→ **Your instructions**
Counting from the line that holds "You are a computer-use agent. Screen", return each line exactly, through and including the last line of the entries.
[Data to examine — start]
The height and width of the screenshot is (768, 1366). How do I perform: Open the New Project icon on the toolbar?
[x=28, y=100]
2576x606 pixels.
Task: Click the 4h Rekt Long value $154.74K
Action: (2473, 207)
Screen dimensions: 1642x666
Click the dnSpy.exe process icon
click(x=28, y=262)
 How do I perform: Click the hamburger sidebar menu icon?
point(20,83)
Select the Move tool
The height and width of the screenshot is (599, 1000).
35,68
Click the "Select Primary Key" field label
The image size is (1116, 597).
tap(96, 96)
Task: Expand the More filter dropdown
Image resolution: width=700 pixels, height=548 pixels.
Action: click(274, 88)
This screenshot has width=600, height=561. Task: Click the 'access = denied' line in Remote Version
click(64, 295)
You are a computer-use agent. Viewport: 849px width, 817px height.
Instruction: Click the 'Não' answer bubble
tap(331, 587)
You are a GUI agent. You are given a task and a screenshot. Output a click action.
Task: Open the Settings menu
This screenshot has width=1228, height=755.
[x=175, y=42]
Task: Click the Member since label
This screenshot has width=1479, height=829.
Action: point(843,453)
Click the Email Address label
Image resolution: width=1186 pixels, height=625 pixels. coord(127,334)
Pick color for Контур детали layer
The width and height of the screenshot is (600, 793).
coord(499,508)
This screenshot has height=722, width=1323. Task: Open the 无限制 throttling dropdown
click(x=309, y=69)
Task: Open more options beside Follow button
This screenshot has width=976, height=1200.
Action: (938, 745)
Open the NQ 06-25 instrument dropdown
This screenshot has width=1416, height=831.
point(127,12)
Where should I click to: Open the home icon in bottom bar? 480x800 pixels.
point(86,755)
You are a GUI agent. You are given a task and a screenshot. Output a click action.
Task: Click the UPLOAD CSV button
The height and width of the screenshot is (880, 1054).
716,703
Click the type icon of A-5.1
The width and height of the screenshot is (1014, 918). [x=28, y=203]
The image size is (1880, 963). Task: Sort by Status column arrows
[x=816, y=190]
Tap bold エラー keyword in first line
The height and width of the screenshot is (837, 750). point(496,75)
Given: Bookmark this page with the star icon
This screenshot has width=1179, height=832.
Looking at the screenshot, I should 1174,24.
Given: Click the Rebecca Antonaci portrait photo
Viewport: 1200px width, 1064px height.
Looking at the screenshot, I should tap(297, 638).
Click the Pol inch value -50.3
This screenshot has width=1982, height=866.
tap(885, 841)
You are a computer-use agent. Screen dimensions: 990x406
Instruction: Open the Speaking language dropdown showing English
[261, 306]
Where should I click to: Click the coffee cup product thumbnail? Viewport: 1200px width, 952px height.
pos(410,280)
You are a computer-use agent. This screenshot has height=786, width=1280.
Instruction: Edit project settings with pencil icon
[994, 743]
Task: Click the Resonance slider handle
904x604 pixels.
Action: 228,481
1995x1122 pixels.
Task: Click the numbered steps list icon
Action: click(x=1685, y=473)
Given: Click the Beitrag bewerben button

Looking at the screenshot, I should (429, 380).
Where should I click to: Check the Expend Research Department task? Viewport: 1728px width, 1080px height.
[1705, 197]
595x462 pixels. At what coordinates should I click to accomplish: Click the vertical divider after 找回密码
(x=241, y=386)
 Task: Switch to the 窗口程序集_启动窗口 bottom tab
[Data to examine — finish]
→ **Exercise response**
You are a computer-use agent. Screen dimensions: 990x406
Instruction: Open the Speaking language dropdown showing English
[261, 306]
Where should I click to: Click the coffee cup product thumbnail? Viewport: 1200px width, 952px height.
pos(410,280)
You are a computer-use agent. This screenshot has height=786, width=1280.
Instruction: Edit project settings with pencil icon
[994, 743]
Task: Click the Resonance slider handle
904x604 pixels.
Action: 228,481
1995x1122 pixels.
Task: Click the numbered steps list icon
Action: click(x=1685, y=473)
Given: Click the Beitrag bewerben button

Looking at the screenshot, I should (429, 380).
Where should I click to: Check the Expend Research Department task? Viewport: 1728px width, 1080px height.
[1705, 197]
595x462 pixels. At what coordinates should I click to accomplish: Click the vertical divider after 找回密码
(x=241, y=386)
 Task: Switch to the 窗口程序集_启动窗口 bottom tab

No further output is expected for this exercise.